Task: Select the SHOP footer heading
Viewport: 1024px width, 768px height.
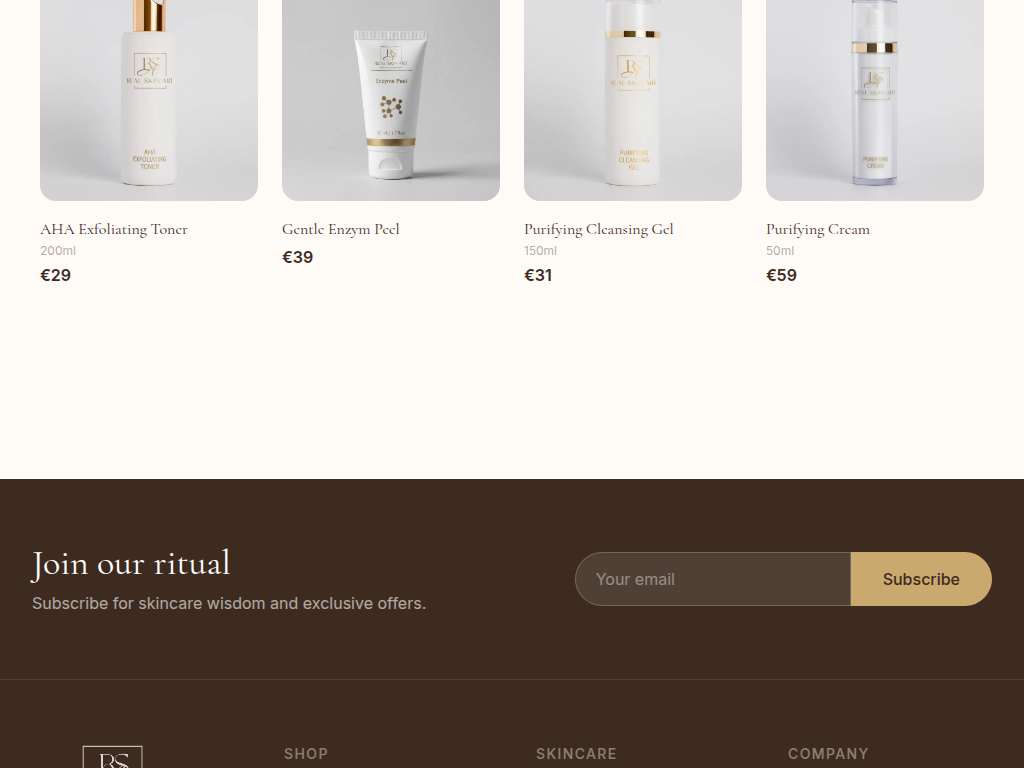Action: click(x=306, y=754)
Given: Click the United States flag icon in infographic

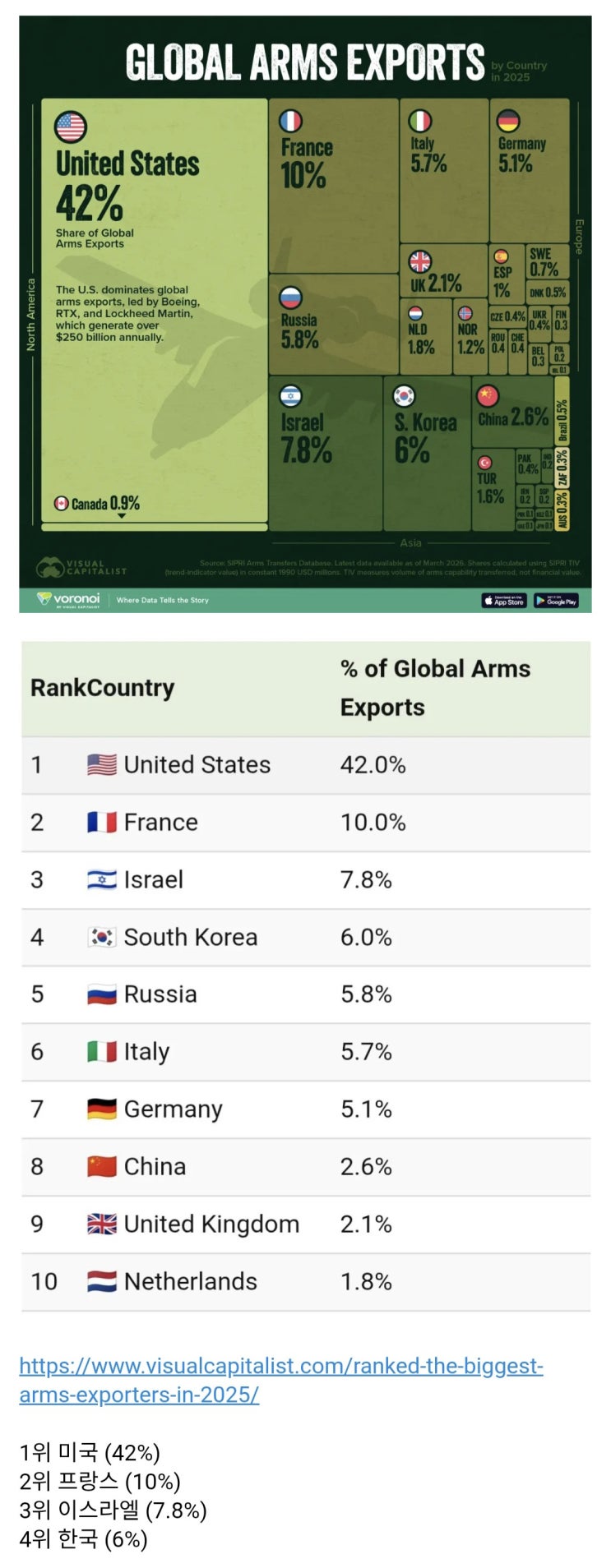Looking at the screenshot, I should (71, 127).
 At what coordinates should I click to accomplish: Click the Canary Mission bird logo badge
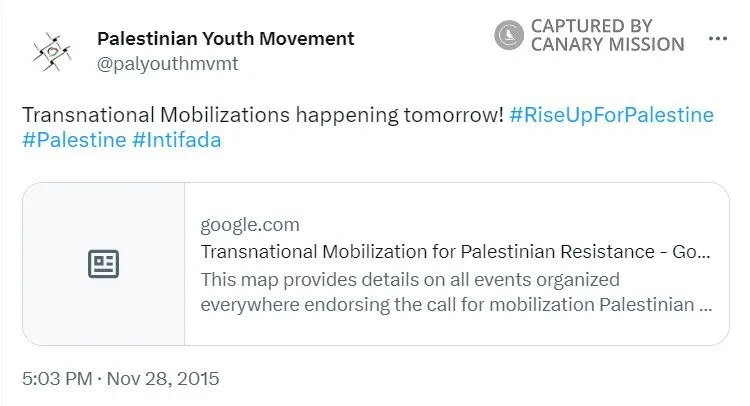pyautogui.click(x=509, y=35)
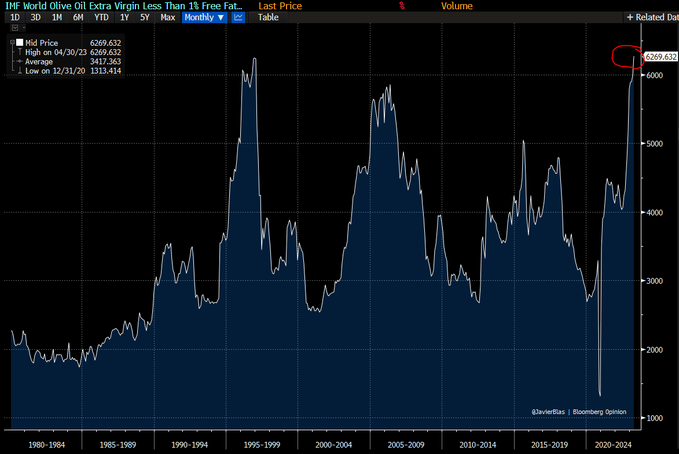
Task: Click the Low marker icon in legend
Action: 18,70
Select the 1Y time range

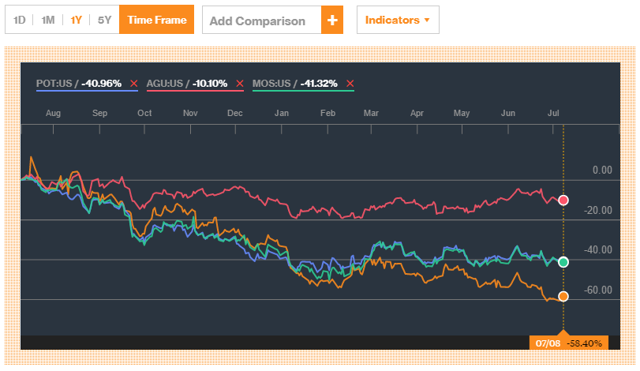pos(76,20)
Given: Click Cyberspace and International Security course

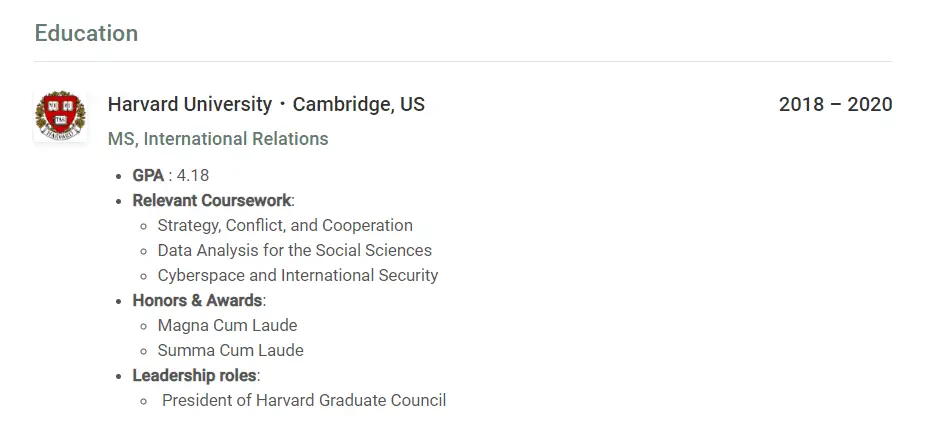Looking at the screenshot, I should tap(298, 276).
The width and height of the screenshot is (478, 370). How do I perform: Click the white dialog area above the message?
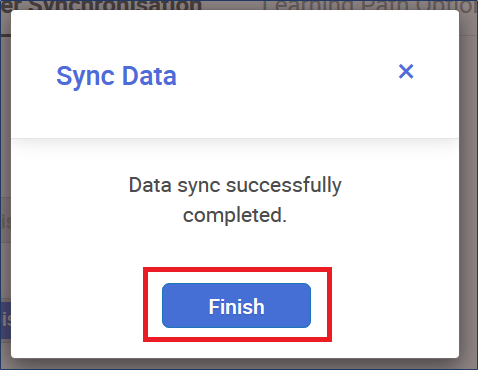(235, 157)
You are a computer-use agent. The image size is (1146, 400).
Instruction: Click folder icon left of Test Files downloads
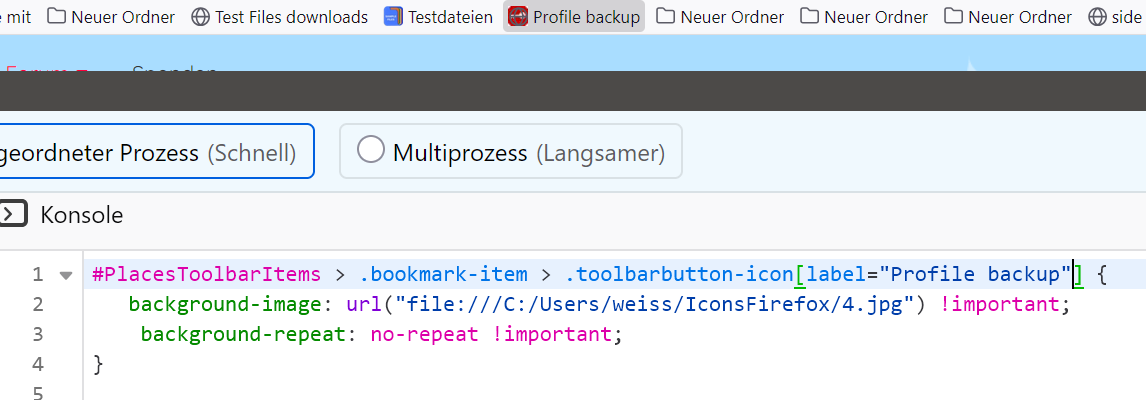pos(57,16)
================
TO DO » Starting with the line that contains "Given: Click the", reproduce every line down to the end of the listing above, both endpoints included. Pictures stay out.

ANSWER TO THE PROBLEM »
Given: Click the United States flag icon in infographic

Looking at the screenshot, I should (71, 127).
 At what coordinates should I click to accomplish: Click the Canary Mission bird logo badge
pyautogui.click(x=509, y=35)
Task: Click the Low marker icon in legend
Action: 18,70
Select the 1Y time range

pos(76,20)
Given: Click Cyberspace and International Security course

Looking at the screenshot, I should tap(298, 276).
The width and height of the screenshot is (478, 370). How do I perform: Click the white dialog area above the message?
(235, 157)
You are a computer-use agent. The image size is (1146, 400).
Instruction: Click folder icon left of Test Files downloads
pos(57,16)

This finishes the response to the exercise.